Switzerland's leading environmental official, Philippe Roch, expressed disappointment after the summit. Keystone / Edi Engeler

Switzerland has signalled its determination to push for a global agreement on climate change, after a United Nations conference in The Hague ended in failure.

After tough negotiations between 185 countries represented in The Hague, the Dutch minister for the environment, Jan Pronk, announced that it had been impossible to hammer out a manifesto on how best to reduce Carbon Dioxide (CO2) emissions globally.

In an interview with the Swiss newspaper, SonntagsZeitung, the head of the Swiss delegation, Philippe Roch, said: “Nature is already in a bad state. Now that we’ve failed to reach a political agreement, the situation is even worse”.

However, Roch also told the paper that on Saturday, the final day of the conference, “all parties seemed to agree that some progress had been made”. He added that the process to reduce CO2 emissions, which had started at the environmental summit of Kyoto in 1997, would continue.

Roch was careful not to point the finger at any particular country for the collapse of the summit in The Hague. “We are all at fault. We all fell short of reaching common ground on bringing about a solution.

“But one does have to say that Switzerland has been behaving in an exemplary fashion.
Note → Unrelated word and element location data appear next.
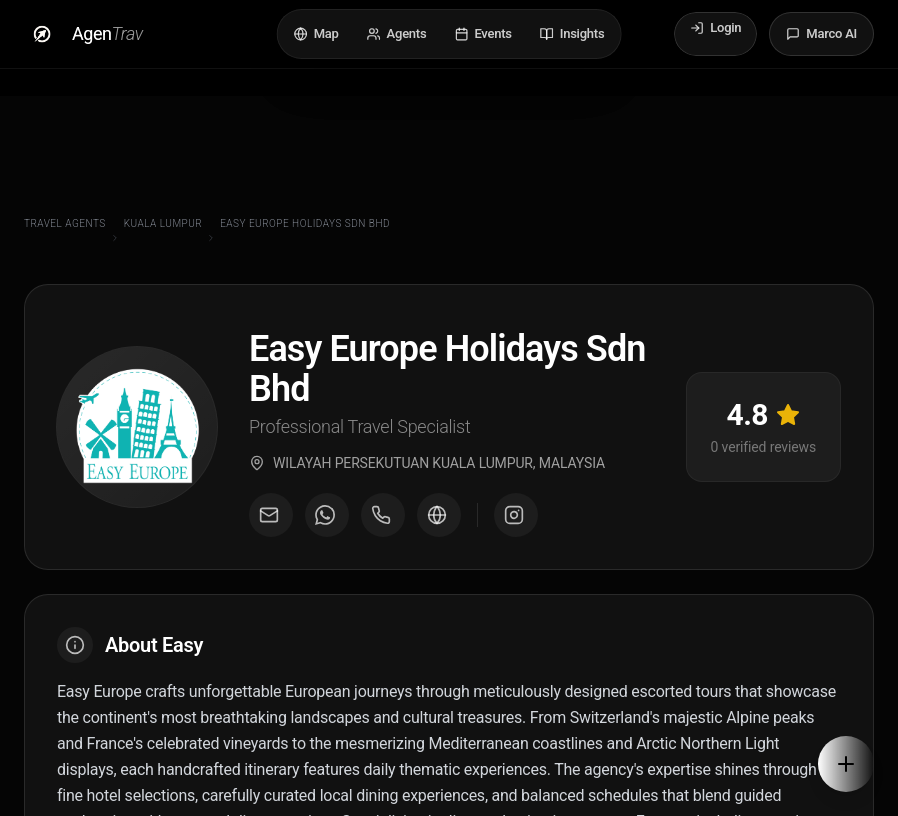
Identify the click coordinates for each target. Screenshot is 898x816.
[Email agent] (271, 523)
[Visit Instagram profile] (516, 523)
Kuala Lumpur (163, 223)
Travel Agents (65, 223)
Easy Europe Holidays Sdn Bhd (305, 223)
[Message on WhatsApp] (327, 523)
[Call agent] (383, 523)
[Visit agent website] (439, 523)
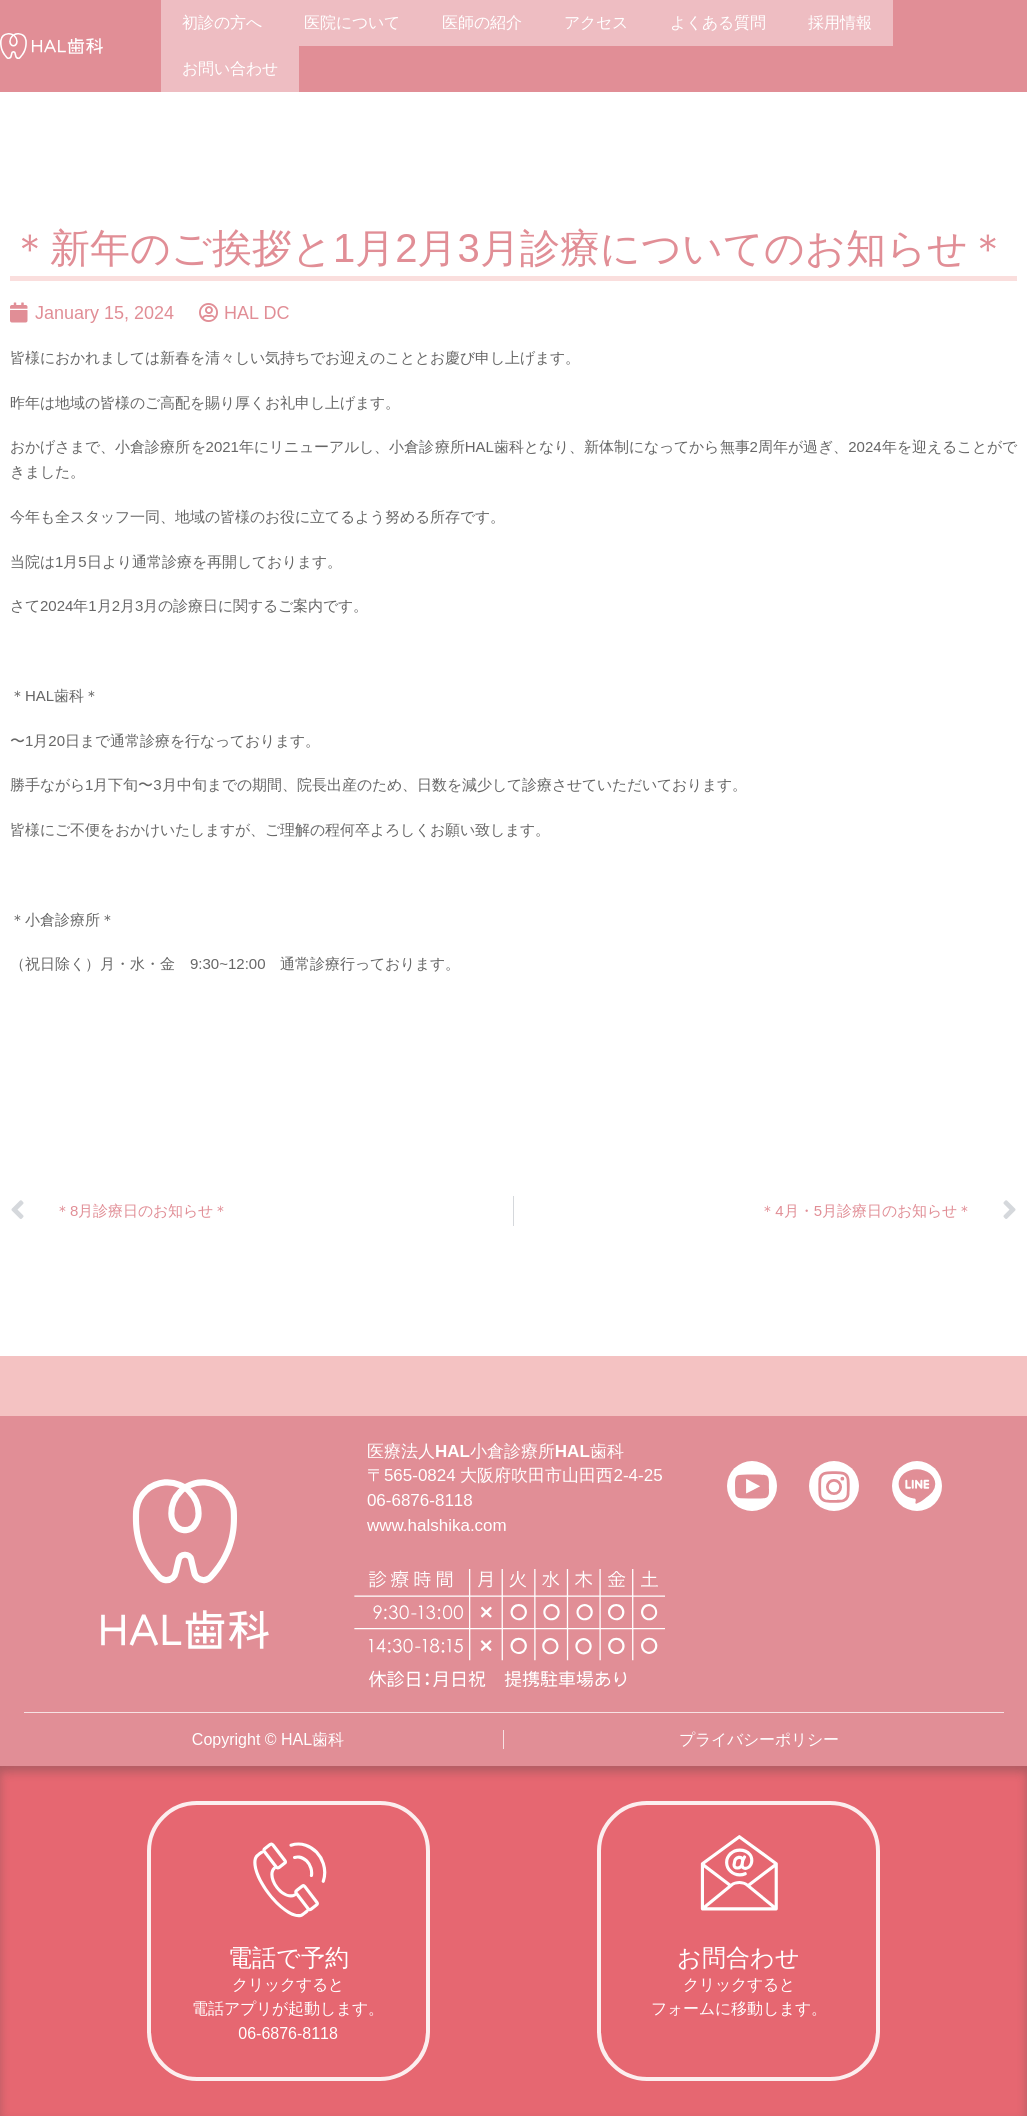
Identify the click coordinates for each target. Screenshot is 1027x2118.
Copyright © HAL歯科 (268, 1739)
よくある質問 (718, 22)
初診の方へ (222, 22)
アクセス (596, 22)
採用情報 (840, 22)
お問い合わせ (230, 68)
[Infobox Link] (288, 1941)
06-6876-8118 (420, 1500)
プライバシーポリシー (759, 1739)
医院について (352, 22)
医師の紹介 (482, 22)
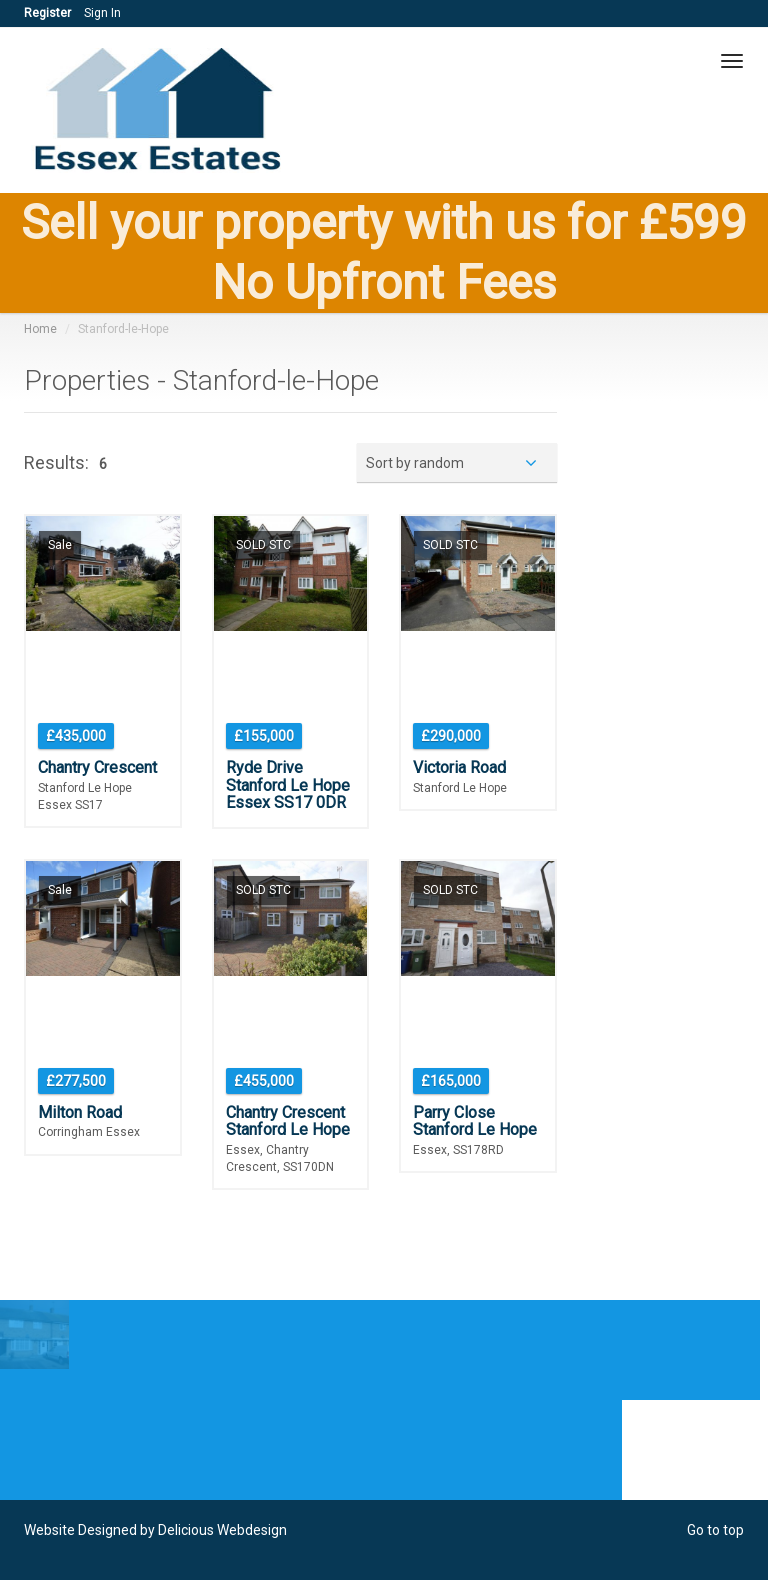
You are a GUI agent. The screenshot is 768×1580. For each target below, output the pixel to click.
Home (40, 329)
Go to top (715, 1530)
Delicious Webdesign (222, 1530)
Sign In (102, 13)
We’ve already taken concrete steps to cut CO2 emissions and would be in a position to ratify the Kyoto Protocol immediately”.

Since May 1, a law has been in force to reduce CO2 emissions in Switzerland by 10 per cent by the year 2010, compared with the level of 1990.

When asked if the Swiss parliament would approve a bill in 2004 to levy a tax on CO2 fuel emissions, Roch said: “I can’t answer this yet. What I can say is that the government, industry and the transport sector have already begun looking for ways to achieve our CO2 targets on a voluntary basis”.